On pensait qu’il y aurait de la lumière au bout du tunnel bientôt. C’est décevant de voir que le gouvernement ne trouve pas important que les gens puissent retourner au travail, surtout dans les circonstances actuelles, où c’est difficile d’embaucher
, fait observer Julie Brassard.
Que ce soit la disponibilité de la main-d’oeuvre, la santé mentale, ça va impacter plein d’autres sphères qui vont aussi coûter de l’argent
, renchérit Alexandra Quesnel.
« Une erreur grave aux conséquences graves »
Concernant le deuxième appel d’offres en cours, le ministère de la Famille maintient que les coûts seront déterminants.
La réalisation de ces projets doit demeurer conséquente aux modalités de financement. Le ministère, qui assure le financement des projets, analysera le résultat des soumissions en cohérence avec les enveloppes de financement afin de confirmer à l’AQCPE la conclusion du contrat
, précise-t-on dans le courriel du ministère.
C’est une erreur grave avec des conséquences graves pour le gouvernement, parce que les prix risquent encore d’augmenter, surtout pour la population et les familles qui ont un besoin pressant d'une place en service de garde
, mentionne pour sa part le porte-parole du Parti québécois en matière de famille, Joël Arseneau.

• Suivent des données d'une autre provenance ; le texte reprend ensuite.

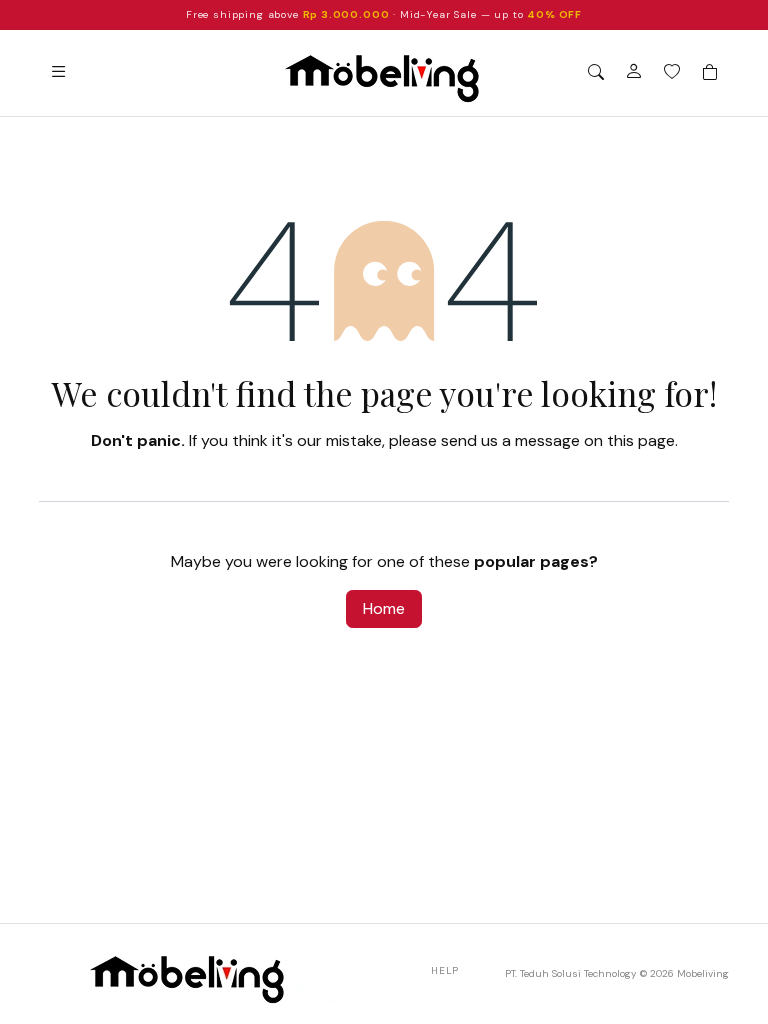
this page (641, 440)
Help (444, 970)
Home (384, 608)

Le gouvernement ne doit pas lésiner sur les moyens financiers et sur les moyens administratifs aussi pour abréger les échéances et accélérer la cadence
, ajoute-t-il.

Joël Arseneau, le porte-parole du Parti québécois en matière de famille. (Photo d'archives)
Photo : Radio-Canada / Daniel Coulombe
Des estimations « irréalistes »
L’architecte Guillaume Pelletier estime que le ministère de la Famille évalue mal les coûts réels de ses projets de CPE depuis plusieurs années, ce qui retarde fréquemment les constructions.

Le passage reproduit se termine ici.